- [Exercise instructions] With nothing added or left out, output the listing that follows.
START Exercise inputs
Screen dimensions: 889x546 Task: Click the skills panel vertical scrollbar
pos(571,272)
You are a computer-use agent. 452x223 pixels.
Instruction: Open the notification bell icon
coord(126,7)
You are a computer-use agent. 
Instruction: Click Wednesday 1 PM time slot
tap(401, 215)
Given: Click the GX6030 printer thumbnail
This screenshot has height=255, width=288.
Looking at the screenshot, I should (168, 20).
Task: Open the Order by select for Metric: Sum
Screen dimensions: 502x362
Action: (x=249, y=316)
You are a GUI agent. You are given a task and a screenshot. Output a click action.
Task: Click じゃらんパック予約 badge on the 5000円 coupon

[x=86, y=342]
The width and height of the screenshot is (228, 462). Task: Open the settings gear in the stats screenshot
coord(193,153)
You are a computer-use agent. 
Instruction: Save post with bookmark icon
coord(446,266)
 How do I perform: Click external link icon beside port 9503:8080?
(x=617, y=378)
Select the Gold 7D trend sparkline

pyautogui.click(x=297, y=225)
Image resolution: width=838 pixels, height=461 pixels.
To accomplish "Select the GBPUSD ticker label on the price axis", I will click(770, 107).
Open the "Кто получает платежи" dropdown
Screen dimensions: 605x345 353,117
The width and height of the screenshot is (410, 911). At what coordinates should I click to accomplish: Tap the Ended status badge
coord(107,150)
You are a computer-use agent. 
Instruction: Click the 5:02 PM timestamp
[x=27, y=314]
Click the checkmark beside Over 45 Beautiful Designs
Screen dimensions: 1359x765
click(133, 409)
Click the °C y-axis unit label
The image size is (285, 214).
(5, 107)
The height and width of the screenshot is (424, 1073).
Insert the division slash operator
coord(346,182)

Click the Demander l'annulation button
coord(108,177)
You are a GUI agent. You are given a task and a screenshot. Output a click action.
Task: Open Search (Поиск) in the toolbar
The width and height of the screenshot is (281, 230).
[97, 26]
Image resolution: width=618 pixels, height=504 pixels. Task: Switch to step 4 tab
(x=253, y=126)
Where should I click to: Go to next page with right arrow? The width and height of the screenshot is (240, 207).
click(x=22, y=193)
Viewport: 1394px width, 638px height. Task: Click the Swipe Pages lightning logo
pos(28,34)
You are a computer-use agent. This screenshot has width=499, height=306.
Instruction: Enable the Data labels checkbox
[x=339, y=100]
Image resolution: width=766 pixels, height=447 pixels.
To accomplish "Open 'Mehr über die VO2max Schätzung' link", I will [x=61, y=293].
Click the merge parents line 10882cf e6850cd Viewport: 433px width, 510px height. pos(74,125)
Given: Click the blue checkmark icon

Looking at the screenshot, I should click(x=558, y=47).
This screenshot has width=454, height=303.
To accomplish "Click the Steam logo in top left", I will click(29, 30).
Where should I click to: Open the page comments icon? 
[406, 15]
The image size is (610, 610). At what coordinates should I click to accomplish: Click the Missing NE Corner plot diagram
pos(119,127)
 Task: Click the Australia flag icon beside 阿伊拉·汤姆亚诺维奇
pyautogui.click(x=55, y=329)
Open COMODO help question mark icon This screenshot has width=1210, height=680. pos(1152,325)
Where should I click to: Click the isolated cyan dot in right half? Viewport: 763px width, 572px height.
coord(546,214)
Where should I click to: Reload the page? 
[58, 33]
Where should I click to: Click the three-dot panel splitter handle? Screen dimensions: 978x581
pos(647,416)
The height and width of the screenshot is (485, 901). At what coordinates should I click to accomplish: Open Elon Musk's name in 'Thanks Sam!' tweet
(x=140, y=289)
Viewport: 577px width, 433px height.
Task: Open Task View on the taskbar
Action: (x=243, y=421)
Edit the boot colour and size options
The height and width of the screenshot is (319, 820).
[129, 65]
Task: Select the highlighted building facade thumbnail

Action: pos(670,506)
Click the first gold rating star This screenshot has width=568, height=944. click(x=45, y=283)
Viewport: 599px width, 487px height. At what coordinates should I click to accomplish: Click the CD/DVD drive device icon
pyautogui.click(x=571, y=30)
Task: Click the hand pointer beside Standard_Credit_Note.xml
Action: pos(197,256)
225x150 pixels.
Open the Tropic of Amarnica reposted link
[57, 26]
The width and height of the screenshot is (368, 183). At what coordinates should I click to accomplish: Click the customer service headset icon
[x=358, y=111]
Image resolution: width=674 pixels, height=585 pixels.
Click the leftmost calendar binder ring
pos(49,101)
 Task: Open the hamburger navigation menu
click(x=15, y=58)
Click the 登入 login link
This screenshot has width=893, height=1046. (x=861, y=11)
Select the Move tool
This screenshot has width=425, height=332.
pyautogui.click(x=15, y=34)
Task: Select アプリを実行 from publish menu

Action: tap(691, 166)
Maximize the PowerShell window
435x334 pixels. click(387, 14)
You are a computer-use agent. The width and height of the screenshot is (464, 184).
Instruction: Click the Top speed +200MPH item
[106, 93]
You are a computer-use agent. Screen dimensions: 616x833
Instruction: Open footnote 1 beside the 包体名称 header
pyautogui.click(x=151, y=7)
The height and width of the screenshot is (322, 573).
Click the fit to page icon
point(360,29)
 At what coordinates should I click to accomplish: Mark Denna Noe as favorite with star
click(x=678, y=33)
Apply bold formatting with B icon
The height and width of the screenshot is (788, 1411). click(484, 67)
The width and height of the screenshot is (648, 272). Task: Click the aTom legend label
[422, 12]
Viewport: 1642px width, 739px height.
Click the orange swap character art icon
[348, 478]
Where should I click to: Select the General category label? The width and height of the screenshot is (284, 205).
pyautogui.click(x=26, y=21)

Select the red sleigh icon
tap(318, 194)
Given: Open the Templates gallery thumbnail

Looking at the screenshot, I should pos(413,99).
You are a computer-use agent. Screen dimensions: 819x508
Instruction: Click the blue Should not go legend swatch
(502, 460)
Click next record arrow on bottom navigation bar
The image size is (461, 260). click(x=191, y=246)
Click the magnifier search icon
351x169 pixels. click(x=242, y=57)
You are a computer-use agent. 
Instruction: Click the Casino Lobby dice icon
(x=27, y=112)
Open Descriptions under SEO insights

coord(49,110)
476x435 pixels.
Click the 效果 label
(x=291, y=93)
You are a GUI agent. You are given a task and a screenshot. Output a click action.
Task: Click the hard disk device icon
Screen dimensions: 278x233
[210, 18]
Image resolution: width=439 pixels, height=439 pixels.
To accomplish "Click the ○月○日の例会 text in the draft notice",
END Exercise inputs
- [Output of the exercise]
Screen dimensions: 889x546 Task: Click the skills panel vertical scrollbar
pos(571,272)
You are a computer-use agent. 452x223 pixels.
Instruction: Open the notification bell icon
coord(126,7)
You are a computer-use agent. 
Instruction: Click Wednesday 1 PM time slot
tap(401, 215)
Given: Click the GX6030 printer thumbnail
This screenshot has height=255, width=288.
Looking at the screenshot, I should (168, 20).
Task: Open the Order by select for Metric: Sum
Screen dimensions: 502x362
Action: (x=249, y=316)
You are a GUI agent. You are given a task and a screenshot. Output a click action.
Task: Click じゃらんパック予約 badge on the 5000円 coupon

[x=86, y=342]
The width and height of the screenshot is (228, 462). Task: Open the settings gear in the stats screenshot
coord(193,153)
You are a computer-use agent. 
Instruction: Save post with bookmark icon
coord(446,266)
 How do I perform: Click external link icon beside port 9503:8080?
(x=617, y=378)
Select the Gold 7D trend sparkline

pyautogui.click(x=297, y=225)
Image resolution: width=838 pixels, height=461 pixels.
To accomplish "Select the GBPUSD ticker label on the price axis", I will click(770, 107).
Open the "Кто получает платежи" dropdown
Screen dimensions: 605x345 353,117
The width and height of the screenshot is (410, 911). At what coordinates should I click to accomplish: Tap the Ended status badge
coord(107,150)
You are a computer-use agent. 
Instruction: Click the 5:02 PM timestamp
[x=27, y=314]
Click the checkmark beside Over 45 Beautiful Designs
Screen dimensions: 1359x765
click(133, 409)
Click the °C y-axis unit label
The image size is (285, 214).
(5, 107)
The height and width of the screenshot is (424, 1073).
Insert the division slash operator
coord(346,182)

Click the Demander l'annulation button
coord(108,177)
You are a GUI agent. You are given a task and a screenshot. Output a click action.
Task: Open Search (Поиск) in the toolbar
The width and height of the screenshot is (281, 230).
[97, 26]
Image resolution: width=618 pixels, height=504 pixels. Task: Switch to step 4 tab
(x=253, y=126)
Where should I click to: Go to next page with right arrow? The width and height of the screenshot is (240, 207).
click(x=22, y=193)
Viewport: 1394px width, 638px height. Task: Click the Swipe Pages lightning logo
pos(28,34)
You are a computer-use agent. This screenshot has width=499, height=306.
Instruction: Enable the Data labels checkbox
[x=339, y=100]
Image resolution: width=766 pixels, height=447 pixels.
To accomplish "Open 'Mehr über die VO2max Schätzung' link", I will [x=61, y=293].
Click the merge parents line 10882cf e6850cd Viewport: 433px width, 510px height. pos(74,125)
Given: Click the blue checkmark icon

Looking at the screenshot, I should click(x=558, y=47).
This screenshot has width=454, height=303.
To accomplish "Click the Steam logo in top left", I will click(29, 30).
Where should I click to: Open the page comments icon? 
[406, 15]
The image size is (610, 610). At what coordinates should I click to accomplish: Click the Missing NE Corner plot diagram
pos(119,127)
 Task: Click the Australia flag icon beside 阿伊拉·汤姆亚诺维奇
pyautogui.click(x=55, y=329)
Open COMODO help question mark icon This screenshot has width=1210, height=680. pos(1152,325)
Where should I click to: Click the isolated cyan dot in right half? Viewport: 763px width, 572px height.
coord(546,214)
Where should I click to: Reload the page? 
[58, 33]
Where should I click to: Click the three-dot panel splitter handle? Screen dimensions: 978x581
pos(647,416)
The height and width of the screenshot is (485, 901). At what coordinates should I click to accomplish: Open Elon Musk's name in 'Thanks Sam!' tweet
(x=140, y=289)
Viewport: 577px width, 433px height.
Task: Open Task View on the taskbar
Action: (x=243, y=421)
Edit the boot colour and size options
The height and width of the screenshot is (319, 820).
[129, 65]
Task: Select the highlighted building facade thumbnail

Action: pos(670,506)
Click the first gold rating star This screenshot has width=568, height=944. click(x=45, y=283)
Viewport: 599px width, 487px height. At what coordinates should I click to accomplish: Click the CD/DVD drive device icon
pyautogui.click(x=571, y=30)
Task: Click the hand pointer beside Standard_Credit_Note.xml
Action: pos(197,256)
225x150 pixels.
Open the Tropic of Amarnica reposted link
[57, 26]
The width and height of the screenshot is (368, 183). At what coordinates should I click to accomplish: Click the customer service headset icon
[x=358, y=111]
Image resolution: width=674 pixels, height=585 pixels.
Click the leftmost calendar binder ring
pos(49,101)
 Task: Open the hamburger navigation menu
click(x=15, y=58)
Click the 登入 login link
This screenshot has width=893, height=1046. (x=861, y=11)
Select the Move tool
This screenshot has width=425, height=332.
pyautogui.click(x=15, y=34)
Task: Select アプリを実行 from publish menu

Action: tap(691, 166)
Maximize the PowerShell window
435x334 pixels. click(387, 14)
You are a computer-use agent. The width and height of the screenshot is (464, 184).
Instruction: Click the Top speed +200MPH item
[106, 93]
You are a computer-use agent. Screen dimensions: 616x833
Instruction: Open footnote 1 beside the 包体名称 header
pyautogui.click(x=151, y=7)
The height and width of the screenshot is (322, 573).
Click the fit to page icon
point(360,29)
 At what coordinates should I click to accomplish: Mark Denna Noe as favorite with star
click(x=678, y=33)
Apply bold formatting with B icon
The height and width of the screenshot is (788, 1411). click(484, 67)
The width and height of the screenshot is (648, 272). Task: Click the aTom legend label
[422, 12]
Viewport: 1642px width, 739px height.
Click the orange swap character art icon
[348, 478]
Where should I click to: Select the General category label? The width and height of the screenshot is (284, 205).
pyautogui.click(x=26, y=21)

Select the red sleigh icon
tap(318, 194)
Given: Open the Templates gallery thumbnail

Looking at the screenshot, I should pos(413,99).
You are a computer-use agent. Screen dimensions: 819x508
Instruction: Click the blue Should not go legend swatch
(502, 460)
Click next record arrow on bottom navigation bar
The image size is (461, 260). click(x=191, y=246)
Click the magnifier search icon
351x169 pixels. click(x=242, y=57)
You are a computer-use agent. 
Instruction: Click the Casino Lobby dice icon
(x=27, y=112)
Open Descriptions under SEO insights

coord(49,110)
476x435 pixels.
Click the 效果 label
(x=291, y=93)
You are a GUI agent. You are given a task and a screenshot. Output a click action.
Task: Click the hard disk device icon
Screen dimensions: 278x233
[210, 18]
Image resolution: width=439 pixels, height=439 pixels.
To accomplish "Click the ○月○日の例会 text in the draft notice",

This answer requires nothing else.